Write out the entire listing below as a numbered list, dropping every blank line.

-------- Dataset rows

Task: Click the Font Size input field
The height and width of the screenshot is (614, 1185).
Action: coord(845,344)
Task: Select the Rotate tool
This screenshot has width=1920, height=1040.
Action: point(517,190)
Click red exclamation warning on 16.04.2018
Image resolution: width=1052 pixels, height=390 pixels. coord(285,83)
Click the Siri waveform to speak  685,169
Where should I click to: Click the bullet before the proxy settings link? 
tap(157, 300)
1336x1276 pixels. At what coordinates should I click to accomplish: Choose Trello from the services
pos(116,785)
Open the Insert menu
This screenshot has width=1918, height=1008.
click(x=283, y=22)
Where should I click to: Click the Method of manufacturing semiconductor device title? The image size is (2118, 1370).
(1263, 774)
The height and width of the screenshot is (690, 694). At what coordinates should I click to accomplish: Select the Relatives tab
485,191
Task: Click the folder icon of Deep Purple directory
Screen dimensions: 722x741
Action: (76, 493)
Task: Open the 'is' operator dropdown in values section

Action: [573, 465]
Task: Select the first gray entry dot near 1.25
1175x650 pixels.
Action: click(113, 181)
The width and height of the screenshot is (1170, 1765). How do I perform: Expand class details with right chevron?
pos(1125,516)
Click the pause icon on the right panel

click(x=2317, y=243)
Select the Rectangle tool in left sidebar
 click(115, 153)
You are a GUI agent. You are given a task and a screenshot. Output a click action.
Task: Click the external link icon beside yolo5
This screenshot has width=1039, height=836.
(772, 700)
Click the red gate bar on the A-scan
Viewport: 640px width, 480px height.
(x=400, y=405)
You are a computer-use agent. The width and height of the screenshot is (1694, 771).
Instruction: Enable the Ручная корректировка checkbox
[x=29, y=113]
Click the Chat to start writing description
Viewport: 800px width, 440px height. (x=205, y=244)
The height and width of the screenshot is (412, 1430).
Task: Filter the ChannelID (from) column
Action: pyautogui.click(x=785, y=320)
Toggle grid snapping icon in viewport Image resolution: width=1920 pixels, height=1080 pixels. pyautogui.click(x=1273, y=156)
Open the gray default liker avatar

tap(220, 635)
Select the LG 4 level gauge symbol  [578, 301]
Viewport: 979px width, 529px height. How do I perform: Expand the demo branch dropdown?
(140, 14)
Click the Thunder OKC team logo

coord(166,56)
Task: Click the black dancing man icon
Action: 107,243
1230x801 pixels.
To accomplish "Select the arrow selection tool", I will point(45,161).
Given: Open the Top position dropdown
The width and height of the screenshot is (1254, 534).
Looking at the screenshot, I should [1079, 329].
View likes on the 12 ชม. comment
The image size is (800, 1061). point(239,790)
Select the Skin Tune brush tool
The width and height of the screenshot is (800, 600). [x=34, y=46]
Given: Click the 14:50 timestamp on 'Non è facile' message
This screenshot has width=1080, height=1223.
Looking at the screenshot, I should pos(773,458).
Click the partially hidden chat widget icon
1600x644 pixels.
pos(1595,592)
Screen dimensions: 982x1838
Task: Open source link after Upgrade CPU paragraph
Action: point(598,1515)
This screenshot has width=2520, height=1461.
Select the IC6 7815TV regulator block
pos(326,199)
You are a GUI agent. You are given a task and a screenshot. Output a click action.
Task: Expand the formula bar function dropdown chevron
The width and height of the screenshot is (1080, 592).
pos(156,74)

----------------

■ Reply to the exercise ■
1. Task: Click the Font Size input field
2. The height and width of the screenshot is (614, 1185).
3. Action: coord(845,344)
4. Task: Select the Rotate tool
5. This screenshot has width=1920, height=1040.
6. Action: point(517,190)
7. Click red exclamation warning on 16.04.2018
8. Image resolution: width=1052 pixels, height=390 pixels. coord(285,83)
9. Click the Siri waveform to speak  685,169
10. Where should I click to: Click the bullet before the proxy settings link? 
11. tap(157, 300)
12. 1336x1276 pixels. At what coordinates should I click to accomplish: Choose Trello from the services
13. pos(116,785)
14. Open the Insert menu
15. This screenshot has width=1918, height=1008.
16. click(x=283, y=22)
17. Where should I click to: Click the Method of manufacturing semiconductor device title? The image size is (2118, 1370).
18. (1263, 774)
19. The height and width of the screenshot is (690, 694). At what coordinates should I click to accomplish: Select the Relatives tab
20. 485,191
21. Task: Click the folder icon of Deep Purple directory
22. Screen dimensions: 722x741
23. Action: (76, 493)
24. Task: Open the 'is' operator dropdown in values section
25. Action: [573, 465]
26. Task: Select the first gray entry dot near 1.25
27. 1175x650 pixels.
28. Action: click(113, 181)
29. The width and height of the screenshot is (1170, 1765). How do I perform: Expand class details with right chevron?
30. pos(1125,516)
31. Click the pause icon on the right panel
32. click(x=2317, y=243)
33. Select the Rectangle tool in left sidebar
34.  click(115, 153)
35. You are a GUI agent. You are given a task and a screenshot. Output a click action.
36. Task: Click the external link icon beside yolo5
37. This screenshot has width=1039, height=836.
38. (772, 700)
39. Click the red gate bar on the A-scan
40. Viewport: 640px width, 480px height.
41. (x=400, y=405)
42. You are a computer-use agent. The width and height of the screenshot is (1694, 771).
43. Instruction: Enable the Ручная корректировка checkbox
44. [x=29, y=113]
45. Click the Chat to start writing description
46. Viewport: 800px width, 440px height. (x=205, y=244)
47. The height and width of the screenshot is (412, 1430).
48. Task: Filter the ChannelID (from) column
49. Action: pyautogui.click(x=785, y=320)
50. Toggle grid snapping icon in viewport Image resolution: width=1920 pixels, height=1080 pixels. pyautogui.click(x=1273, y=156)
51. Open the gray default liker avatar
52. tap(220, 635)
53. Select the LG 4 level gauge symbol  [578, 301]
54. Viewport: 979px width, 529px height. How do I perform: Expand the demo branch dropdown?
55. (140, 14)
56. Click the Thunder OKC team logo
57. coord(166,56)
58. Task: Click the black dancing man icon
59. Action: 107,243
60. 1230x801 pixels.
61. To accomplish "Select the arrow selection tool", I will point(45,161).
62. Given: Open the Top position dropdown
63. The width and height of the screenshot is (1254, 534).
64. Looking at the screenshot, I should [1079, 329].
65. View likes on the 12 ชม. comment
66. The image size is (800, 1061). point(239,790)
67. Select the Skin Tune brush tool
68. The width and height of the screenshot is (800, 600). [x=34, y=46]
69. Given: Click the 14:50 timestamp on 'Non è facile' message
70. This screenshot has width=1080, height=1223.
71. Looking at the screenshot, I should pos(773,458).
72. Click the partially hidden chat widget icon
73. 1600x644 pixels.
74. pos(1595,592)
75. Screen dimensions: 982x1838
76. Task: Open source link after Upgrade CPU paragraph
77. Action: point(598,1515)
78. This screenshot has width=2520, height=1461.
79. Select the IC6 7815TV regulator block
80. pos(326,199)
81. You are a GUI agent. You are given a task and a screenshot. Output a click action.
82. Task: Expand the formula bar function dropdown chevron
83. The width and height of the screenshot is (1080, 592).
84. pos(156,74)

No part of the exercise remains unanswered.